*** ENTRIES PROVIDED Section Begins ***

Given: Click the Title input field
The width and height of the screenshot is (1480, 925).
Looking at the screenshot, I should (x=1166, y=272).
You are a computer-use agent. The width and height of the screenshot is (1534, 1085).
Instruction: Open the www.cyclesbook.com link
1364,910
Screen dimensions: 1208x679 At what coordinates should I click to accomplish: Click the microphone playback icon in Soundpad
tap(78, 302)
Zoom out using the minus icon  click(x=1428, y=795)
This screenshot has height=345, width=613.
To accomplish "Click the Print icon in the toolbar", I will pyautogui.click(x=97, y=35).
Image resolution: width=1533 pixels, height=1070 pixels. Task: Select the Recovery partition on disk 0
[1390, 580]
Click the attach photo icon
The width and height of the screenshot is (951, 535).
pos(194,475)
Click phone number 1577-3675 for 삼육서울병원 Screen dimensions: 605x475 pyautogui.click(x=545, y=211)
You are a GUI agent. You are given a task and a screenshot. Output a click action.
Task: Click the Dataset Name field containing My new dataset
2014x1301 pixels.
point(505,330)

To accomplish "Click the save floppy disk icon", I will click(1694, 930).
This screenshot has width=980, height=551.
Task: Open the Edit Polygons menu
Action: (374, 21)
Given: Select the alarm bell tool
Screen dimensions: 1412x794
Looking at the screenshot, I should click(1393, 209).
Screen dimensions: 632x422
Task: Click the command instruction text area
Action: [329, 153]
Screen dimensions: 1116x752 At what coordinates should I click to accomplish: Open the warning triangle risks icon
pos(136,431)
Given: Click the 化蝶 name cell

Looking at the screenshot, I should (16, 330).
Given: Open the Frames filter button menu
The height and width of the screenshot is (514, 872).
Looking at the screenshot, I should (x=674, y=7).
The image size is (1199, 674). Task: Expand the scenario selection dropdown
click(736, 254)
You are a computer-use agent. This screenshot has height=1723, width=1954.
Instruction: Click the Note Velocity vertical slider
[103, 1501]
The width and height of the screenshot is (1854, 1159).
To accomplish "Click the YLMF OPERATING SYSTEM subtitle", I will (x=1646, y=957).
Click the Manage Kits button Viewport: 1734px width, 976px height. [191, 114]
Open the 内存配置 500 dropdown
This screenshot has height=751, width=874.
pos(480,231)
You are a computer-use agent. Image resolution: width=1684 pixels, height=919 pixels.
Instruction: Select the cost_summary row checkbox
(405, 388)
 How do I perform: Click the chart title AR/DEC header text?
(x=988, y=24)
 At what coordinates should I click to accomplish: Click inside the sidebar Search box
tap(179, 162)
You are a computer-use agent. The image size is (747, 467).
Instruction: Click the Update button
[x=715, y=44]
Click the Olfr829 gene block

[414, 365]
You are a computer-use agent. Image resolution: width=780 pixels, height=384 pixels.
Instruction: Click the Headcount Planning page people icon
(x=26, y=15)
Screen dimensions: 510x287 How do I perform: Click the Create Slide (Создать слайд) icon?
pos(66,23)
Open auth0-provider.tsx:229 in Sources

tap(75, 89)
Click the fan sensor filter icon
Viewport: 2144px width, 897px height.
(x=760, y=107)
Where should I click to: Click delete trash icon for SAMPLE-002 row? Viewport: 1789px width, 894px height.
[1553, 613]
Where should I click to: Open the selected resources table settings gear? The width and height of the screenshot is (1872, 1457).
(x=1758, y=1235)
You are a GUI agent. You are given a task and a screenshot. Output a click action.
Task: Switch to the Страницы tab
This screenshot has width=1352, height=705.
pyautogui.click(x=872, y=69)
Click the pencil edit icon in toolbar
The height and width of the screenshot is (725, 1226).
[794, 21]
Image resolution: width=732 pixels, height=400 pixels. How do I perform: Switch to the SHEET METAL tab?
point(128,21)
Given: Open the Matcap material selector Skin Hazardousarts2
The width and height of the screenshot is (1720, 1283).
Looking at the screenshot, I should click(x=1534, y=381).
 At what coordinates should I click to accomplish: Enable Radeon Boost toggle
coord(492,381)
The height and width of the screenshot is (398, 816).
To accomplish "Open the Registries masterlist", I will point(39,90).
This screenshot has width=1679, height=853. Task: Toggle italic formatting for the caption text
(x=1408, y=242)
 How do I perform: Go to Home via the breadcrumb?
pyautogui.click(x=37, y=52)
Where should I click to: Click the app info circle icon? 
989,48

*** ENTRIES PROVIDED Section Ends ***

THE TASK. Return, exactly as written, the "You are a computer-use agent. The image" line and each line after it through the end of the listing above.

TASK RESPONSE.
You are a computer-use agent. The image size is (747, 467).
Instruction: Click the Update button
[x=715, y=44]
Click the Olfr829 gene block

[414, 365]
You are a computer-use agent. Image resolution: width=780 pixels, height=384 pixels.
Instruction: Click the Headcount Planning page people icon
(x=26, y=15)
Screen dimensions: 510x287 How do I perform: Click the Create Slide (Создать слайд) icon?
pos(66,23)
Open auth0-provider.tsx:229 in Sources

tap(75, 89)
Click the fan sensor filter icon
Viewport: 2144px width, 897px height.
(x=760, y=107)
Where should I click to: Click delete trash icon for SAMPLE-002 row? Viewport: 1789px width, 894px height.
[1553, 613]
Where should I click to: Open the selected resources table settings gear? The width and height of the screenshot is (1872, 1457).
(x=1758, y=1235)
You are a GUI agent. You are given a task and a screenshot. Output a click action.
Task: Switch to the Страницы tab
This screenshot has width=1352, height=705.
pyautogui.click(x=872, y=69)
Click the pencil edit icon in toolbar
The height and width of the screenshot is (725, 1226).
[794, 21]
Image resolution: width=732 pixels, height=400 pixels. How do I perform: Switch to the SHEET METAL tab?
point(128,21)
Given: Open the Matcap material selector Skin Hazardousarts2
The width and height of the screenshot is (1720, 1283).
Looking at the screenshot, I should click(x=1534, y=381).
 At what coordinates should I click to accomplish: Enable Radeon Boost toggle
coord(492,381)
The height and width of the screenshot is (398, 816).
To accomplish "Open the Registries masterlist", I will point(39,90).
This screenshot has width=1679, height=853. Task: Toggle italic formatting for the caption text
(x=1408, y=242)
 How do I perform: Go to Home via the breadcrumb?
pyautogui.click(x=37, y=52)
Where should I click to: Click the app info circle icon? 
989,48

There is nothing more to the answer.